For those unfamiliar with Jackie Kennedy, Portman gave the idolized widow a sharp sense of humor, haughty chain smoking, intellect, and firm beliefs—she adamantly refused to have a regular funeral procession, opting for an eight city block march. She was also fiercely dedicated to her two young children, Caroline and John, after two of her children died tragically and unexpectedly. One of her passion projects was running a laborious White House restoration by tracking down historical furnishings and artifacts from past administrations, most of which can be seen on the repetitive CBS tour flashbacks. 

Portman unequivocally delivers, but there is an underlying missing piece. At one point, Jackie believes that her husband will soon just be another oil painting on the White House walls. Well, this movie makes broad brush strokes without spending proper time honing in on the main inspiration: Jackie herself. There is no full backstory, just flashbacks of the shooting and funeral arrangements while she begrudgingly entertains an unnamed reporter (Billy Crudup) in the present. With a title like Jackie, you would think more of a life story would be explored, from her college education to her prestigious junior editorship at Vogue. She was a confident, enterprising young woman before she married into the Shakespearean tragedy that is the Kennedys.

Natalie Portman as "Jackie Kennedy" in JACKIE. Photo by Stephanie Branchu. © 2016 Twentieth Century Fox Film Corporation All Rights Reserved
Natalie Portman in Jackie. Photo Credit: Fox Searchlight Pictures.

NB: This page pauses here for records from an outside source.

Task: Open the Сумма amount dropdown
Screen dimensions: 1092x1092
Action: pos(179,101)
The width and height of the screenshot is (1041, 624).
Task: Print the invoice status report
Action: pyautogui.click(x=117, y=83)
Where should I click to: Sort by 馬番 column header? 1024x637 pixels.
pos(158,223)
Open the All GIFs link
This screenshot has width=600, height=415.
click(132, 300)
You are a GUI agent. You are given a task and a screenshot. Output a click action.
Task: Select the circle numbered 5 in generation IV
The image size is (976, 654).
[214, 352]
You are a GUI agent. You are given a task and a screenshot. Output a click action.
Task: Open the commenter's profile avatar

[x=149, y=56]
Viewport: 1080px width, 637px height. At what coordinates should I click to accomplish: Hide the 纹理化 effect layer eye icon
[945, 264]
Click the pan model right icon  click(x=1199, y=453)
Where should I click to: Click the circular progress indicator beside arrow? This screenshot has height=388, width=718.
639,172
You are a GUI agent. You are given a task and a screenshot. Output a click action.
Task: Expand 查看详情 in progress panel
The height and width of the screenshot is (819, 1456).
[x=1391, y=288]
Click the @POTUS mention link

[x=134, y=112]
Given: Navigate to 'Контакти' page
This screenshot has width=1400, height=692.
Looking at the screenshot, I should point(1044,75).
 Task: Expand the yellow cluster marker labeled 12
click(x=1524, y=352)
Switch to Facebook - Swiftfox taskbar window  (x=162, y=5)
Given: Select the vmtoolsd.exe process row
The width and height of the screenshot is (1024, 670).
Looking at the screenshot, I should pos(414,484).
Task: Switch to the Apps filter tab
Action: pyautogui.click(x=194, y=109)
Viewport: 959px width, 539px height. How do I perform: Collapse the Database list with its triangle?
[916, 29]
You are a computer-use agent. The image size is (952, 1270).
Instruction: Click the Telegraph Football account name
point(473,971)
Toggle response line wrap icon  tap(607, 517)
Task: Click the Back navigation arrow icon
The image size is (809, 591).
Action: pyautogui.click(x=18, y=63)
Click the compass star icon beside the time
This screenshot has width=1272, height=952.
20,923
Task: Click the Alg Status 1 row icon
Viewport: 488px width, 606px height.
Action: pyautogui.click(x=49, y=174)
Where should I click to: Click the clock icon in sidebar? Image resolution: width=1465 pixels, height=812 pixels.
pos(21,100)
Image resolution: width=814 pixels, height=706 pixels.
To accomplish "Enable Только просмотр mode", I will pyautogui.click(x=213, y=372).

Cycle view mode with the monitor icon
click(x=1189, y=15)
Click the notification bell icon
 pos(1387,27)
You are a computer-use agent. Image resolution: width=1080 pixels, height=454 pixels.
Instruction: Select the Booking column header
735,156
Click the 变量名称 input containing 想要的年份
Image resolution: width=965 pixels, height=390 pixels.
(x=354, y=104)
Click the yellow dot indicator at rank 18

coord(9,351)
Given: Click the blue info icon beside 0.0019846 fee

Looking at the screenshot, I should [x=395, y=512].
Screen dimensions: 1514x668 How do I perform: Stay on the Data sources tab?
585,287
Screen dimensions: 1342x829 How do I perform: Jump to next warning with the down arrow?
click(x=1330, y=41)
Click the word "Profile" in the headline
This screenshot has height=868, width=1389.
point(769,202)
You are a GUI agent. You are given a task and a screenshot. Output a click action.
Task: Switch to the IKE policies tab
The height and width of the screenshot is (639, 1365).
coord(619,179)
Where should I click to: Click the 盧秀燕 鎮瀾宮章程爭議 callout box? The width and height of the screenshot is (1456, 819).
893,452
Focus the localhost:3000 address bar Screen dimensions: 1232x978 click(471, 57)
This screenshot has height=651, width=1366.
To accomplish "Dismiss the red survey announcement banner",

The strokes are muted, sad tones—understandably—but there is not enough emotional pull seeping into the canvas. It is a painting that you pause and assume its worth, rather than feel its meaning. The tender confessions with her priest (John Hurt) almost get to the finish line in the emotional and substance race but are interrupted by further, overdone clips of Jackie’s 1962 White House special. In the end, Jackie, who kept retracting her commentary from the reporter’s notes, makes one final point that she definitely wants to be included: for one brief, shining moment, there was a Camelot.

Essentially, there will be great presidents in the future, but President John F. Kennedy was unique, and was never really  down-to-earth; it was as if the whole presidency was a fairytale or fantasy. And now, Jackie must face the reality, that sometimes in life there are “no answers,” as her priest says.